Four hundred and four (404) female Anopheles mosquitoes were collected in seven districts of the country, as shown in Table 1. Of these, 196 were larvae collected from several breeding sites, and 208 were adults obtained by indoor PSC. Forty one (41) out of 404 mosquitoes were not identified both morphologically and by molecular analysis because of the bad preservation status of the specimens (identification success rate 89.9%). In 3 out of 7 districts (Boteti, Tutume, Bobirwa) the proportion of unidentified specimens varied from 31 to 50% (Table 1). There was a large variability of species collected in the different sites (Fig. 1), although An. arabiensis (58.9%), was identified with higher relative frequency in 5 out of 7 districts. The other species collected, among those identified, were far less represented: Anopheles quadriannulatus (5.4%) which is a non-vector species belonging the An. gambiae complex and An. longipalpis type C (16.3%), Anopheles parensis (8.9%) and Anopheles leesoni (0.2%) all belonging to the An. funestus complex. The adult mosquitoes collected by PSC and tested for human blood showed that An. arabiensis and An. parensis had bitten human hosts (Table 2).
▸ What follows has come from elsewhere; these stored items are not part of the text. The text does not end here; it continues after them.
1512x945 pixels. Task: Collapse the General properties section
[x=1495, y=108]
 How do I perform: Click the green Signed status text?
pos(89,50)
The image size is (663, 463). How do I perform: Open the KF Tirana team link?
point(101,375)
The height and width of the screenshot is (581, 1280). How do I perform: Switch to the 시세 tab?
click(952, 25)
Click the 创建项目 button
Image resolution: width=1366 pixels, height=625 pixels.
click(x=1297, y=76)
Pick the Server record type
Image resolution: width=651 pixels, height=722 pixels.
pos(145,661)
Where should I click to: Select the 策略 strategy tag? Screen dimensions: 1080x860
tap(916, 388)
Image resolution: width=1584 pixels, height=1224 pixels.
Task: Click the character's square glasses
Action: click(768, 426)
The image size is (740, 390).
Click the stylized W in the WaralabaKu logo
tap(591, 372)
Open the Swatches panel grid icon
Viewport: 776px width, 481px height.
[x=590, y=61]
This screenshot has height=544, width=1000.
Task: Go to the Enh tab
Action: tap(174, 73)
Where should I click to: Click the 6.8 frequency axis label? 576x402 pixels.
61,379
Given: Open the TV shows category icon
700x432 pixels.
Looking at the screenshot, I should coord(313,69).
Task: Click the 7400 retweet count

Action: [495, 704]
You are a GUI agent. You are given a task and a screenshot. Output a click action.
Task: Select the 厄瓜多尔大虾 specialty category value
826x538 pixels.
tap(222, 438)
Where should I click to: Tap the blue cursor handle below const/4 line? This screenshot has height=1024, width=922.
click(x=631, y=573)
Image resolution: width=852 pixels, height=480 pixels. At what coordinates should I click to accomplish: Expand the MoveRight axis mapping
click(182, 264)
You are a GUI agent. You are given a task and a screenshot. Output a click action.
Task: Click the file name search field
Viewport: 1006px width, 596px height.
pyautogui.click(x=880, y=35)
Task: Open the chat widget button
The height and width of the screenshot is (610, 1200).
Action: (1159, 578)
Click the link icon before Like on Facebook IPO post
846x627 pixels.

In addition, An. arabiensis showed a noticeable P. falciparum infection rate in two sites (3.0% in Chobe and 2.5% in Kweneng West, Table 3), with one single mosquito found to be positive to parasite DNA in both sites.

Table 1 Scheme of Anopheles mosquitoes collected in the different districts sampled
Table 2 Human blood positivity in PSC Anopheles species
Table 3 Plasmodium falciparum positivity rate in PSC Anopheles species


In this report, we provide information about Anopheles diversity in several areas of Botswana, covering the Northern to the Southern parts of the country. The results, although with relatively small sample size, confirm the widespread presence of An. arabiensis in all the sampled districts. Diversity higher than previously reported [17] was observed, and in particular a noticeable presence of some species of the An. funestus group, which are unknown or potential vectors of Plasmodium parasites [18]. Furthermore, the presence of human DNA in indoor resting An. arabiensis and An. parensis in several districts was detected, and it was confirmed the possible vector role of An. arabiensis for P. falciparum in Chobe and Kweneng West districts. In fact, the P. falciparum infected An. arabiensis from Chobe district was not positive for human β-globin DNA, supporting the hypothesis that the sporogonic cycle of the malaria parasite was not at an early stage (blood meal digestion), but progressed towards oocyst formation or salivary glands invasion [19, 20]. Instead, for the An. arabiensis positive for P. falciparum and human β-globin DNA from Khudumelapye (Kweneng West) it is possible to infer either a recent P. falciparum-positive blood meal (with or without gametocytes) or a possible second blood meal of an already infected mosquito.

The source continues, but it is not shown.